Li Lin,Yamini Sri Krubha,Zhenhuan Yang,Cheng Ren,Thuc Duy Le,Irene Amerini,Xin Wang,Shu Hu
2024-03-15
Abstract:In the realm of medical imaging, particularly for COVID-19 detection, deep learning models face substantial challenges such as the necessity for extensive computational resources, the paucity of well-annotated datasets, and a significant amount of unlabeled data. In this work, we introduce the first lightweight detector designed to overcome these obstacles, leveraging a frozen CLIP image encoder and a trainable multilayer perception (MLP). Enhanced with Conditional Value at Risk (CVaR) for robustness and a loss landscape flattening strategy for improved generalization, our model is tailored for high efficacy in COVID-19 detection. Furthermore, we integrate a teacher-student framework to capitalize on the vast amounts of unlabeled data, enabling our model to achieve superior performance despite the inherent data limitations. Experimental results on the COV19-CT-DB dataset demonstrate the effectiveness of our approach, surpassing baseline by up to 10.6% in `macro' F1 score in supervised learning. The code is available at
Image and Video Processing,Computer Vision and Pattern Recognition
What problem does this paper attempt to address?
This paper focuses on how to solve the challenges in medical image analysis in COVID-19 testing through deep learning models, especially based on CT scan images. The current problems include the need for a large amount of computing resources, lack of well-annotated datasets, and the presence of a large amount of unlabeled data.

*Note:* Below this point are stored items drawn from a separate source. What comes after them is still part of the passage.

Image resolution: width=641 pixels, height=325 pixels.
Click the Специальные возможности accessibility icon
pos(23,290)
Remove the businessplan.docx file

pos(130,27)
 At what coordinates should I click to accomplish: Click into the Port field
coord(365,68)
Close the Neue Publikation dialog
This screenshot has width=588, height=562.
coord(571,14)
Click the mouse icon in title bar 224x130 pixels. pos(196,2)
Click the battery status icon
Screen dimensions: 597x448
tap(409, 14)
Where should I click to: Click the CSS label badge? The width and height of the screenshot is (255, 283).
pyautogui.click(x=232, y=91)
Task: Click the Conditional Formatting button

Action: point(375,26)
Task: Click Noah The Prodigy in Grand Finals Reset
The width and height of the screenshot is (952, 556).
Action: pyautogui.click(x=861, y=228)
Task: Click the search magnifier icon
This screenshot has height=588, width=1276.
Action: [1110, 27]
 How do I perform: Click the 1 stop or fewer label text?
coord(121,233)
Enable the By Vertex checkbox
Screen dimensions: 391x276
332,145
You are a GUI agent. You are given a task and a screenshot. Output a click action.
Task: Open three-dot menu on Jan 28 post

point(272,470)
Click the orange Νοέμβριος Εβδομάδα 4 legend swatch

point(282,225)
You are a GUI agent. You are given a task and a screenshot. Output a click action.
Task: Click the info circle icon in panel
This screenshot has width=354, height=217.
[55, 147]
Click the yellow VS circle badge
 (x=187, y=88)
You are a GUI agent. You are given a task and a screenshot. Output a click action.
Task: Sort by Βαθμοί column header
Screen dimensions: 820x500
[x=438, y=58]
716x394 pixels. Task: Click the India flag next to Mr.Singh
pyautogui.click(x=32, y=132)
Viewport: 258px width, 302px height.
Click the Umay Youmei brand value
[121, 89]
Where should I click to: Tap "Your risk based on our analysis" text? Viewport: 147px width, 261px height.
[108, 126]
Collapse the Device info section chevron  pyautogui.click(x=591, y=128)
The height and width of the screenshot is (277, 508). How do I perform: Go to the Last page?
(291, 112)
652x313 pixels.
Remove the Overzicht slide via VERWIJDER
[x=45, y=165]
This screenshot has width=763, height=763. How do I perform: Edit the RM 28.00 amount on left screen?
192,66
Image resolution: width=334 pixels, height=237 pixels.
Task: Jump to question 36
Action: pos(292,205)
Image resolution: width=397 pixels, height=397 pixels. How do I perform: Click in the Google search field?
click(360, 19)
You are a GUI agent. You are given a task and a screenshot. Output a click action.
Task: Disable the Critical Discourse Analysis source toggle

The paper proposes a lightweight detector that utilizes a frozen CLIP image encoder and a trainable multi-layer perception (MLP), combined with Conditional Value-at-Risk (CVaR) for enhanced robustness, and a smooth loss landscape strategy to improve generalization ability. In addition, they adopt a teacher-student framework to leverage a large amount of unlabeled data, achieving high performance even with limited data. Specifically, the main contributions of the paper are as follows: 1. The design of the first lightweight COVID-19 detector based on annotated 3-D CT scans. 2. The proposal of a teacher-student framework to improve COVID-19 detection performance using unlabeled data. 3. Experimental results show that the proposed method outperforms baseline methods on the COV19-CT-DB dataset, with a maximum improvement of 10.6% in macro F1 score. The paper also discusses the challenges faced by existing deep learning methods, such as data scarcity, utilization of unlabeled data, and improvement of model generalization ability, and proposes solutions through CVaR loss and loss landscape flattening. Furthermore, the authors conducted a series of experiments to demonstrate the effectiveness of the proposed approach.